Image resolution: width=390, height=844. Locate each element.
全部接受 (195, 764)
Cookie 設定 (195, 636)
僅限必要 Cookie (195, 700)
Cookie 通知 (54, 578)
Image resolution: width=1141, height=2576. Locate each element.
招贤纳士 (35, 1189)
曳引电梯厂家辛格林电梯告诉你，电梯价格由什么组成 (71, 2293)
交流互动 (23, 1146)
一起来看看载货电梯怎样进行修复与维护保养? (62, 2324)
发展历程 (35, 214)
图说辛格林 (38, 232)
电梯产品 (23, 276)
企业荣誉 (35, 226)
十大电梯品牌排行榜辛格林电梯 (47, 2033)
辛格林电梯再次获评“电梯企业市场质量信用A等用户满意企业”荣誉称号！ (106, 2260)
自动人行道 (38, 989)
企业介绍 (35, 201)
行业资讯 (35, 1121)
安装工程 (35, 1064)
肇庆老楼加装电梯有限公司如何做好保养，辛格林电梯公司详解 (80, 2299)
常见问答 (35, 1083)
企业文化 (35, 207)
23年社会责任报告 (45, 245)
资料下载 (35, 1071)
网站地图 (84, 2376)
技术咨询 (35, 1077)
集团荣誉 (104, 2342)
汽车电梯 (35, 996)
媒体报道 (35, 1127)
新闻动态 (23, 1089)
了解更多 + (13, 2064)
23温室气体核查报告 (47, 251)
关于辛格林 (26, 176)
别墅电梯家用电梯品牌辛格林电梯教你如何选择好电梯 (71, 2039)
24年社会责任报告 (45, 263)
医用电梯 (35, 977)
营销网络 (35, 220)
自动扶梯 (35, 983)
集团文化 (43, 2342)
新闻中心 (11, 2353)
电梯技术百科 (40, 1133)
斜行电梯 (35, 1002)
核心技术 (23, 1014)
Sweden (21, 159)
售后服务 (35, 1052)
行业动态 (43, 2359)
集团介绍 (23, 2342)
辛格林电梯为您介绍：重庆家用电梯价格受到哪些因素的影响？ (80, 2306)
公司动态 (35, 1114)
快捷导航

------------------------------

WORK TO COMPLETE - Please restate word for word the lines of the material above, beginning with the one that holds "肇庆老楼加装电梯有限公司如何做好保养，辛格林电梯公司详解 (80, 2299)" and ending with the last.

COMPLETED EXERCISE -
肇庆老楼加装电梯有限公司如何做好保养，辛格林电梯公司详解 (80, 2299)
常见问答 (35, 1083)
企业文化 (35, 207)
23年社会责任报告 (45, 245)
资料下载 (35, 1071)
网站地图 (84, 2376)
技术咨询 (35, 1077)
集团荣誉 (104, 2342)
汽车电梯 (35, 996)
媒体报道 (35, 1127)
新闻动态 (23, 1089)
了解更多 + (13, 2064)
23温室气体核查报告 (47, 251)
关于辛格林 (26, 176)
别墅电梯家用电梯品牌辛格林电梯教你如何选择好电梯 (71, 2039)
24年社会责任报告 (45, 263)
医用电梯 (35, 977)
营销网络 (35, 220)
自动扶梯 (35, 983)
集团文化 (43, 2342)
新闻中心 (11, 2353)
电梯技术百科 (40, 1133)
斜行电梯 (35, 1002)
核心技术 (23, 1014)
Sweden (21, 159)
售后服务 (35, 1052)
行业动态 (43, 2359)
集团介绍 (23, 2342)
辛格林电梯为您介绍：重庆家用电梯价格受到哪些因素的影响？ (80, 2306)
公司动态 (35, 1114)
快捷导航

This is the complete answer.